Lord, the time has just flown by tonight; hard to believe. It’s so exhilarating to study Your Word. Oh, what assurance it gives us. What an infinite mind; what incomprehensible truth, all beginning way back with the Sabbath. And for every defiled Sabbath, there would be a Sabbath to repay it in the captivity. And for every block of seven years so defiled, there would be another seven years determined in history. How marvelous, how accurate, how exacting that it all should come to the very day, the very day that Jesus when He entered the eastern gate on the colt, the foal of an ass, with the palm branches strewn at His feet, hearing the hosannas, must have had a heart that was exhilarated beyond anything we can believe. It must have had ringing in His ears, the prophecies of Daniel. How heaven must have rejoiced that this great monumental prophecy, which if wrong by one day would defy the veracity of the Word of God, had indeed come to pass.

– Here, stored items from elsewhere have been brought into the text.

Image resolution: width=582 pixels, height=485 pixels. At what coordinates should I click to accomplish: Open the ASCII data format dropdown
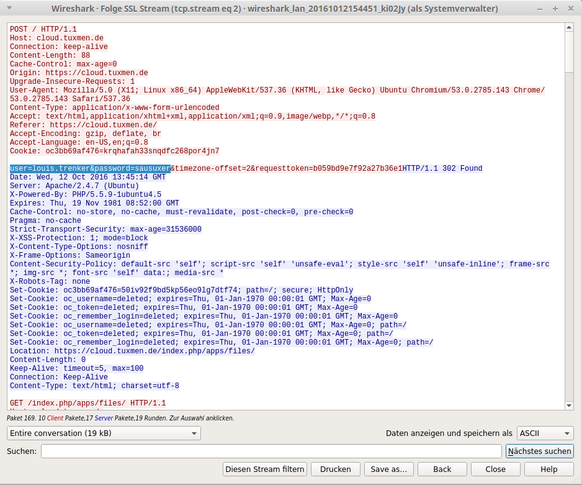[x=545, y=433]
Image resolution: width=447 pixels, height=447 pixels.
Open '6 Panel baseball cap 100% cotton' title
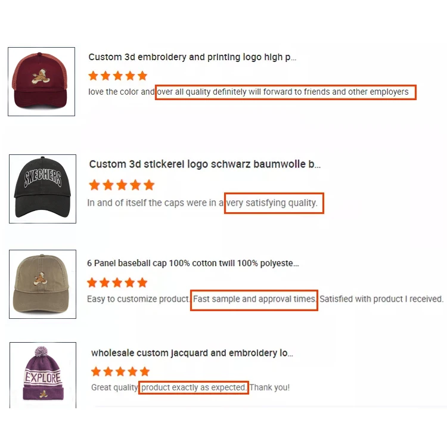point(193,263)
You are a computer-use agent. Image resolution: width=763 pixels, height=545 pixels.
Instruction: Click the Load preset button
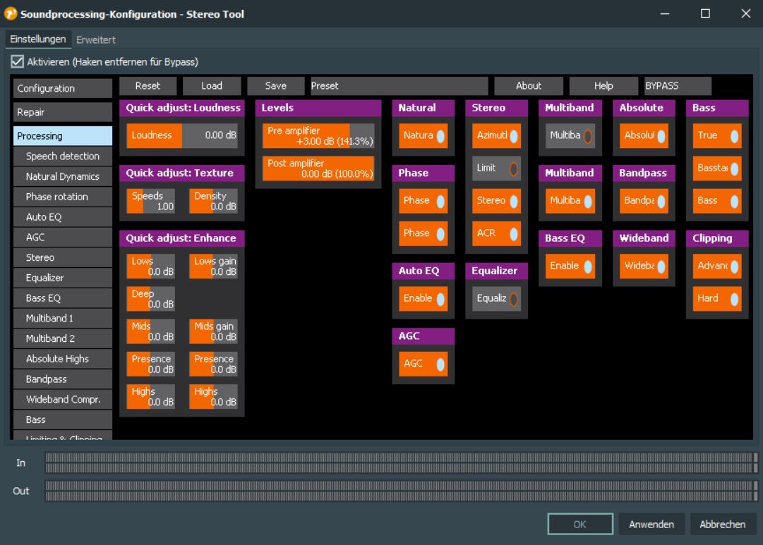point(212,86)
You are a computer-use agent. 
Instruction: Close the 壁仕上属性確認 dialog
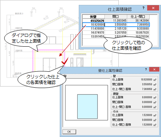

God, we thank You that You do such things with absolute precision. We thank You that if You’re a God who can care for the calendar, You’re a God who can chart the destiny. of every soul. And so we are pleased, Father, that we know You through Christ, and that the infinite wisdom that is Yours as manifest in what we’ve seen tonight is granted to us in an unlimited fashion to so live, that we may be to the praise of Your glory. Thank You for loving us, and for letting the Messiah be cut off for us. We praise You in His blessed name. Amen.